Supporters of the legislation claim that the ACA’s ethics code impinges on mental-health professionals’ right to freedom of religion. Representative Dan Howell told the Chattanooga Times Free Press that the association had “overstepped their authority and elevated their code above the First amendment and that’s why we’re here today.”
An earlier version of the legislation already passed the state senate, but new amendments to the bill will force the upper chamber to take a second vote. Assuming the bill passes, it will go to the desk of Republican governor Bill Haslam.

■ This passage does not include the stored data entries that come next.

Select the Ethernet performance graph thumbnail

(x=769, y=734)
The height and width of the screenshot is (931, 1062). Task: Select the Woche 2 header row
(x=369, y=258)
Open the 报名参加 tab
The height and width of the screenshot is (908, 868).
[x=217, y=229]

Like similar “religious liberty” laws designed to allow conservative Christian businesses the right to refuse service to homosexuals, Tennessee’s bill could ostensibly be used to deny service to virtually anyone. In an interview with ABC News, Art Terrazas, director of government affairs for the American Counseling Association, argued that a therapist who sincerely opposed U.S. military policy could use the law to refuse counsel to veterans suffering from post-traumatic stress disorder.
The bill’s passage comes one day after Mississippi enacted a law that allows businesses to deny services to gay couples out of religious principle. That law also declared that gender is “determined by anatomy and genetics at time of birth,” and that business owners are thus within their rights to demand to see a birth certificate before allowing a transgender person to use their preferred restroom.